The oneDNN object (primitive/primitive description/memory) creation overhead becomes noticeable, especially in small model latency scenarios. 

OneDNN object cache optimization is an experimental feature for optimizing model latency by binding a oneDNN object to a TensorFlow graph node. You can enable this environment by setting the environment variable 'ITEX_CACHE_ONEDNN_OBJECT' to on. By default, it is set to off.

TensorFlow supports optimizations to support different scenarios:

- **Dynamic Shape** - TensorFlow supports dynamic shape, which means a node can get different shape input. This optimization will invalidate the cache by checking the input dims/shape with the oneDNN meta input (used in layout propagation).
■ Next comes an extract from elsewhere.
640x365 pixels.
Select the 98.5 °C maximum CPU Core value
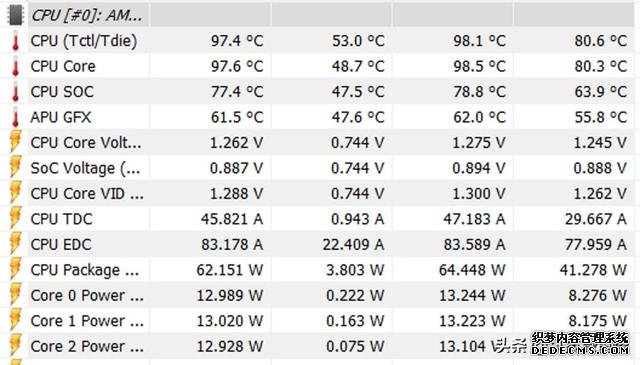click(x=480, y=66)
- **Operator Parallel Execution** - TensorFlow supports [operator parallel execution](https://www.tensorflow.org/api_docs/python/tf/config/threading), which means a node may execute in different schedule threads. The oneDNN requires thread safe in this scenario only: **user scratchpad** and **oneDNN stream creation on demand**. This optimization is aligning to satisfy a oneDNN requirement.
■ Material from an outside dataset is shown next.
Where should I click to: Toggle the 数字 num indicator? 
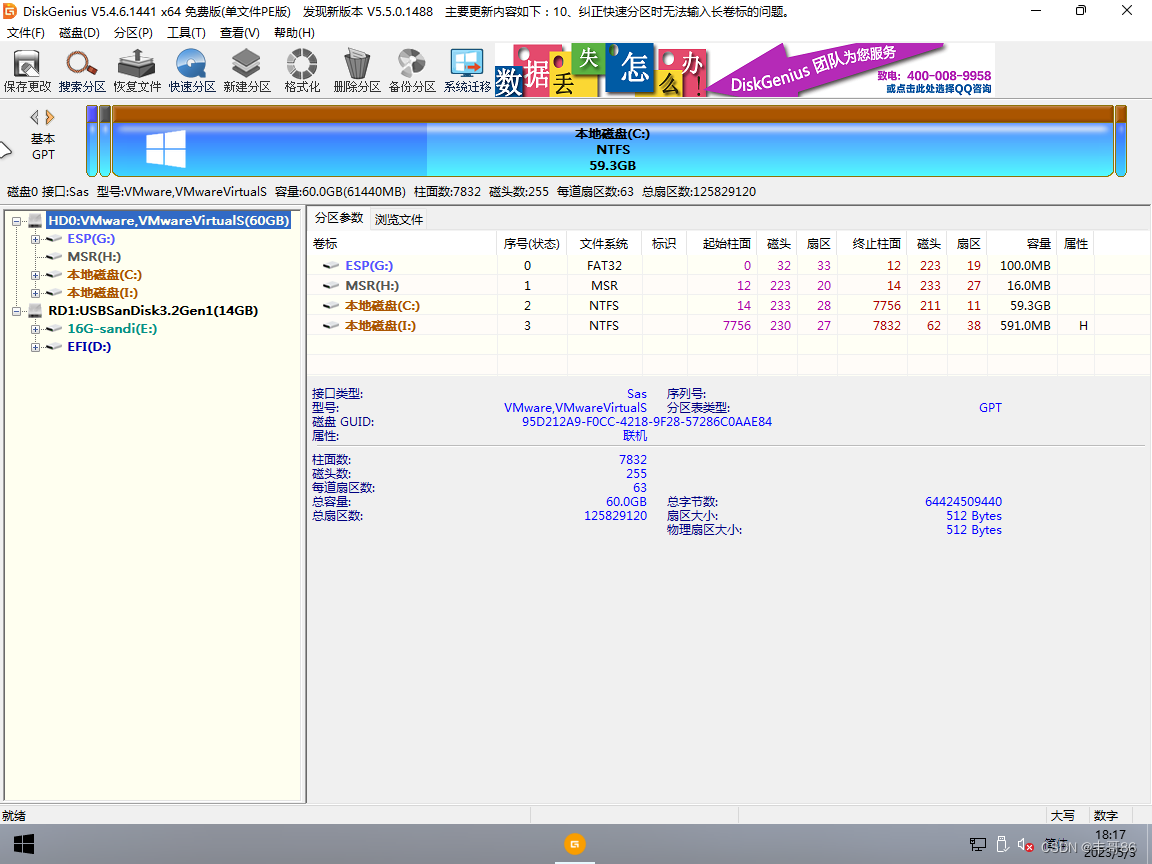1106,815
- **Concurrent Execution** - TensorFlow supports [concurrent execution](https://www.tensorflow.org/api_docs/python/tf/compat/v1/Session#as_default), which means a node may be executed in different thread concurrently. The optimization handles this case by adding a mutex lock.

## Optimization in convolution

Convolution optimization will cache oneDNN object [dnnl::memory](https://oneapi-src.github.io/oneDNN/struct_dnnl_memory-2.html), [dnnl::primitive](https://oneapi-src.github.io/oneDNN/struct_dnnl_primitive-2.html), [dnnl::primitive_desc](https://oneapi-src.github.io/oneDNN/struct_dnnl_primitive_desc-2.html) and [dnnl_exec_arg_t](https://oneapi-src.github.io/oneDNN/struct_dnnl_exec_arg_t.html)

- **dnnl::memory** - input/weight/bias/output/scratchpad memory and two temporary memory areas for input and weight reorder if needed.
- **dnnl::primitive** - convolution primitive and input/weight reorder primitive if needed.
- **dnnl::primitive_desc** - convolution primitive description.
- **dnnl_exec_arg_t** - convolution primitive arguments and input/weight reorder primitive arguments if needed.

Temporary device memory includes scratchpad memory and input/weight reorder output device memory if needed.